Stored data entries:
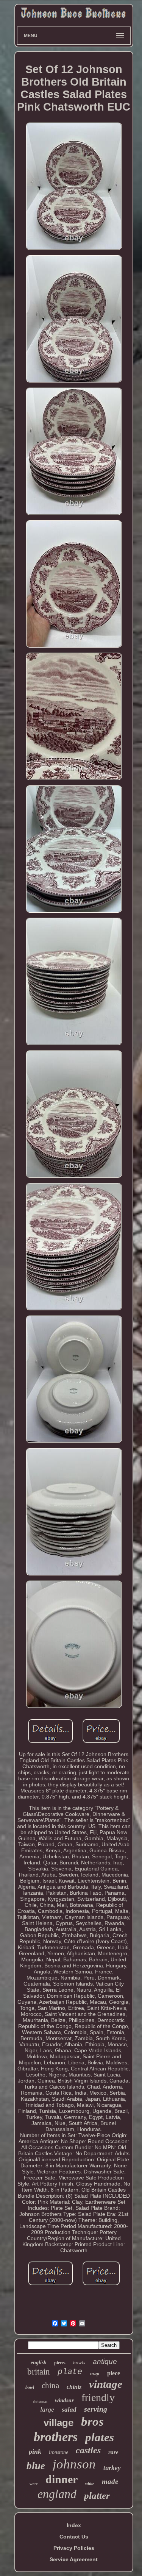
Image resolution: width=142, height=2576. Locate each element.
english (39, 2362)
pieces (60, 2362)
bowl (29, 2387)
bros (92, 2421)
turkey (112, 2467)
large (47, 2409)
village (58, 2422)
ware (34, 2483)
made (110, 2481)
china (50, 2385)
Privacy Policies (73, 2548)
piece (113, 2373)
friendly (98, 2397)
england (56, 2494)
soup (95, 2373)
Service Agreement (74, 2559)
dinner (61, 2479)
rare (113, 2452)
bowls (79, 2362)
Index (74, 2525)
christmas (40, 2402)
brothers (56, 2437)
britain (38, 2371)
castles (88, 2450)
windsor (64, 2400)
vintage (105, 2384)
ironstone (58, 2452)
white (89, 2483)
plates (99, 2437)
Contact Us (73, 2537)
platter (97, 2495)
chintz (74, 2387)
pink (35, 2451)
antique (105, 2361)
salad (69, 2409)
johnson (74, 2464)
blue (36, 2465)
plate (70, 2372)
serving (95, 2409)
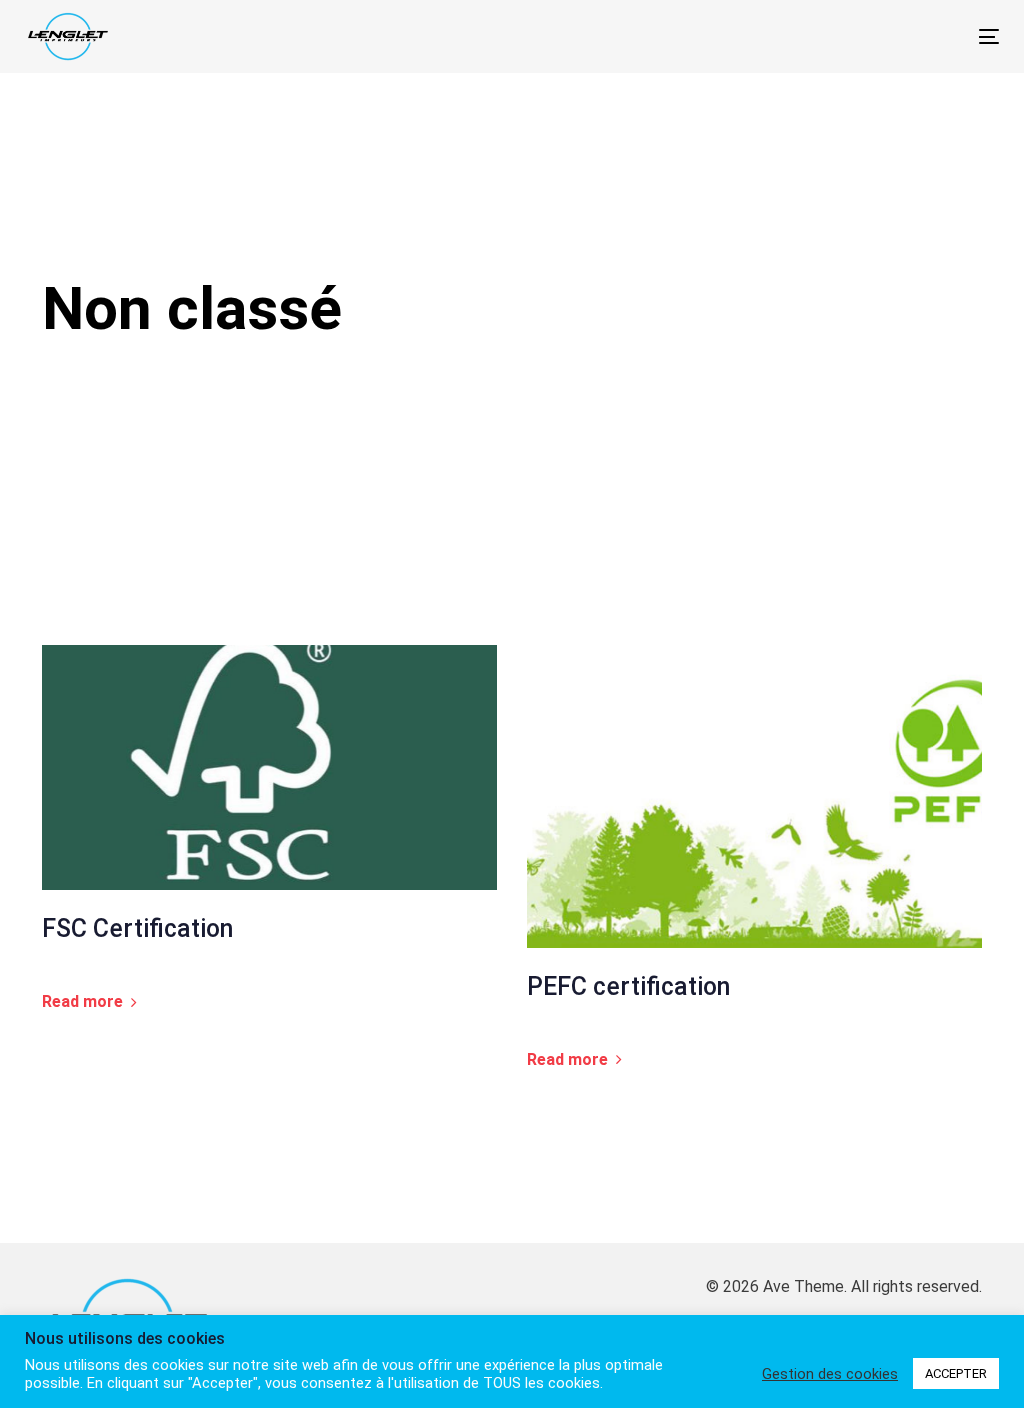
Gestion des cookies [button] (830, 1374)
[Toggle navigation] (836, 36)
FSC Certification (137, 928)
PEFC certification (628, 986)
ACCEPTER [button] (956, 1373)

▶ **Problem details**: Please repeat, exactly and with nothing else, the lines from the one containing "english (39, 2362)" to the last line of the entries, both included, excluding any pictures.

▶ **Answer box**:
english (39, 2362)
pieces (60, 2362)
bowl (29, 2387)
bros (92, 2421)
turkey (112, 2467)
large (47, 2409)
village (58, 2422)
ware (34, 2483)
made (110, 2481)
china (50, 2385)
Privacy Policies (73, 2548)
piece (113, 2373)
friendly (98, 2397)
england (56, 2494)
soup (95, 2373)
Service Agreement (74, 2559)
dinner (61, 2479)
rare (113, 2452)
bowls (79, 2362)
Index (74, 2525)
christmas (40, 2402)
brothers (56, 2437)
britain (38, 2371)
castles (88, 2450)
windsor (64, 2400)
vintage (105, 2384)
ironstone (58, 2452)
white (89, 2483)
plates (99, 2437)
Contact Us (73, 2537)
platter (97, 2495)
chintz (74, 2387)
pink (35, 2451)
antique (105, 2361)
salad (69, 2409)
johnson (74, 2464)
blue (36, 2465)
plate (70, 2372)
serving (95, 2409)
Gestion des cookies [button] (830, 1374)
[Toggle navigation] (836, 36)
FSC Certification (137, 928)
PEFC certification (628, 986)
ACCEPTER [button] (956, 1373)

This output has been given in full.